SPURGEON: Where in that particular market did you see a need and for an outsider, how would you describe your basic strategy in servicing that market?
SmartFlix launched a little while after Netflix, and I was inspired by their model, and copied the customer support ethos from acknowledged great companies like LL Bean. From a customer's perspective, our SmartFlix strategy is pretty simple:
* grow the inventory
* provide great service
From our own perspective, though, there are two more bits of strategy:
* continuously do A/B tests of the service and the website
* relentlessly mine our data to figure out how to serve customers better
Let me explain each of these points in turn (these may seem a little boring, but bear with me, because each is highly relevant to the comic book world!)
A/B tests: If you come to the SmartFlix website, you see a certain graphic design, a certain navigation scheme, certain language, etc. ...but another customer coming to the site might see a slightly different version of this: we might have a different navigation scheme, or the pictures of the videos might be smaller, or whatever. We keep track of all of these semi-random changes, and then we see which ones made it easier for customers to find the videos they were interested in. We thus continuously tune the website to make it easier to use.
Datamining: we look for correlations which allow us to make recommendations, or suggest better choices.
You can already see how this applies to HeavyInk: first, we can tune our website over time to make it easier to use, and second, using information about how you rate comics, and authors and artists (yes, you can rate and leave reviews on lots of things besides just comics!), we can start to make predictions about new things that you might like, and recommend them to you.
The recommendations aspect was actually one of the core features that I wanted to deliver in HeavyInk: because I'm a comic book fan with slightly out-of-the-mainstream tastes, I often find it hard to get good recommendations for new things to read (the owner of the local comic book store that I used to go to had "The Fantastic Four" as an
answer to every
question)...so I really wanted to deliver this feature.
SPURGEON: What does "inspired by their model" mean? To my uninformed ear, that just sounds like you ripped them off, Travis.
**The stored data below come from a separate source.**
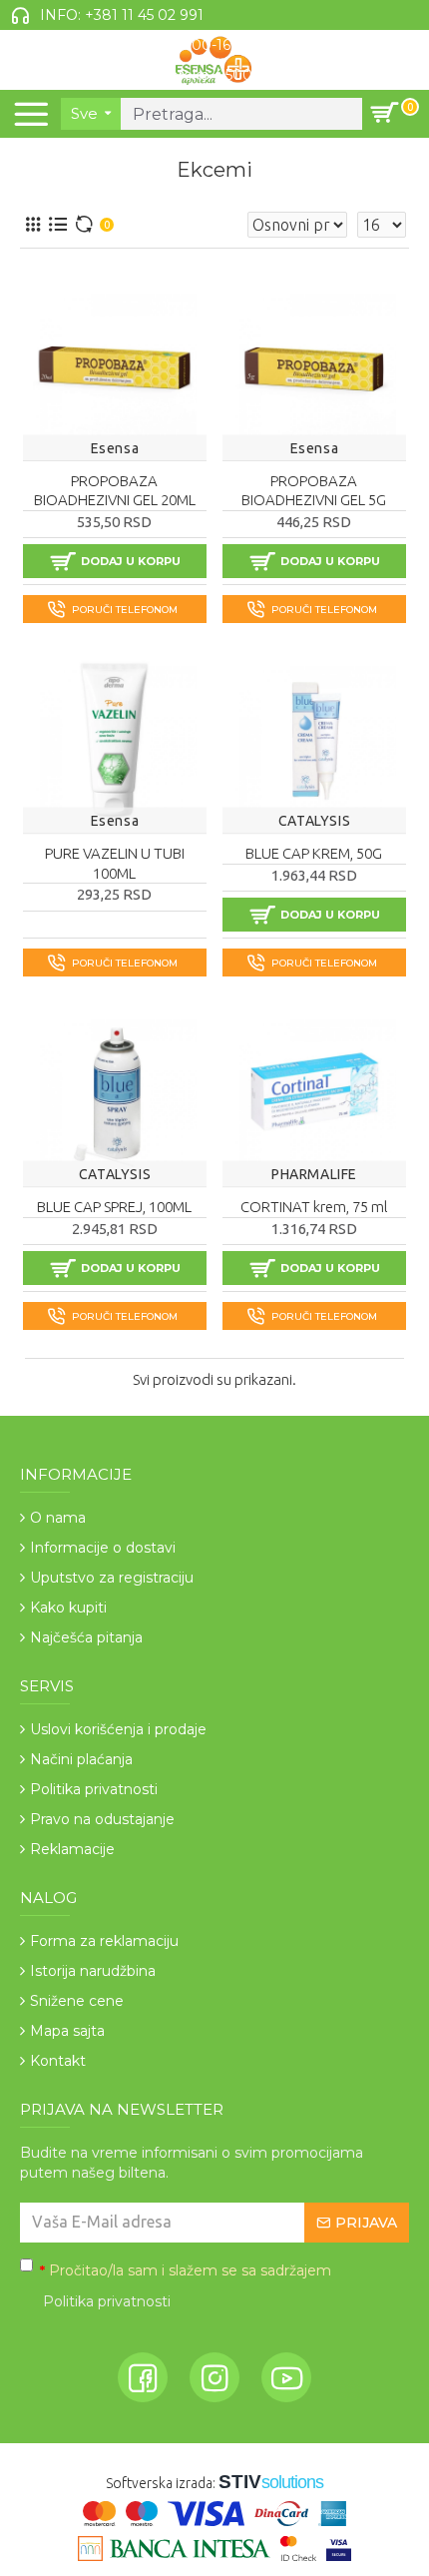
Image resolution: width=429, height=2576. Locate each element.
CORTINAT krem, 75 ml (314, 1206)
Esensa (115, 448)
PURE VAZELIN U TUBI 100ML (115, 863)
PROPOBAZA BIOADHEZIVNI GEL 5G (313, 490)
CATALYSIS (314, 821)
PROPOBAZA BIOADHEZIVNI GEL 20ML (115, 490)
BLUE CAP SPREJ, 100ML (114, 1206)
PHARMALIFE (314, 1174)
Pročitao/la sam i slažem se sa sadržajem (185, 2285)
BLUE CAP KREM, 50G (313, 853)
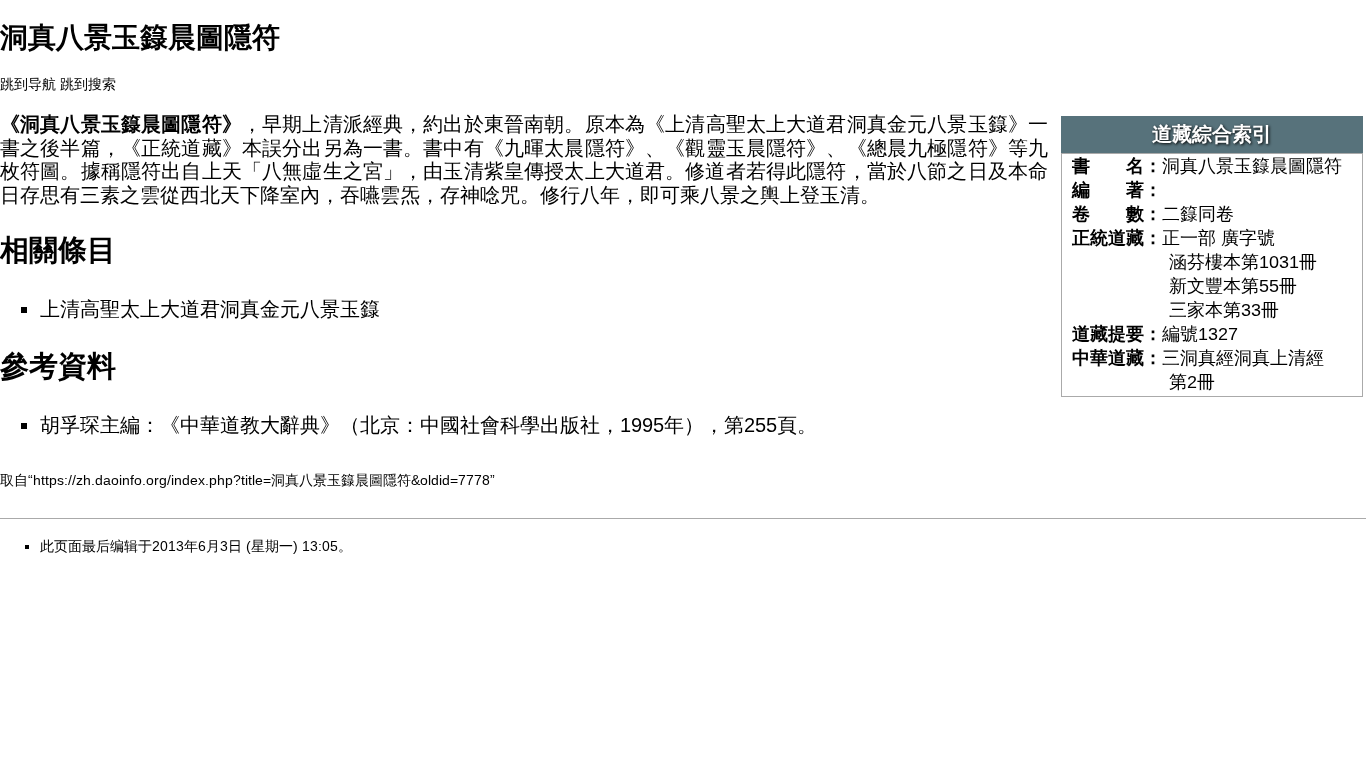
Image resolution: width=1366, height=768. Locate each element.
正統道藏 (181, 148)
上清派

After Netflix pioneered the model, a lot of folks followed in their footsteps: Blockbuster, GameZnFlix, Redbox, GreenCine, CinFlix, etc., etc., etc., all the way down to a bunch of niche folks renting out, say, just martial arts DVDs. So, we were one of this crowd, but more successful than most, and I think the reasons that we were more successful were:
* excellent customer support
* good bargains for customers -- rent a $90 dvd for $9.99.
* willingness to be bold and really take bets on expanding into the space (mortgaging my house and buying hundreds of thousands of dollars of inventory)
* doing something somewhat different (the whole how-to angle -- not just another clone of Netflix offering nothing but mainstream movies)
* good online advertising
* a blog and newsletter with interesting stuff -- customer interviews, vendor interviews, a column by humor writer James Lileks, etc.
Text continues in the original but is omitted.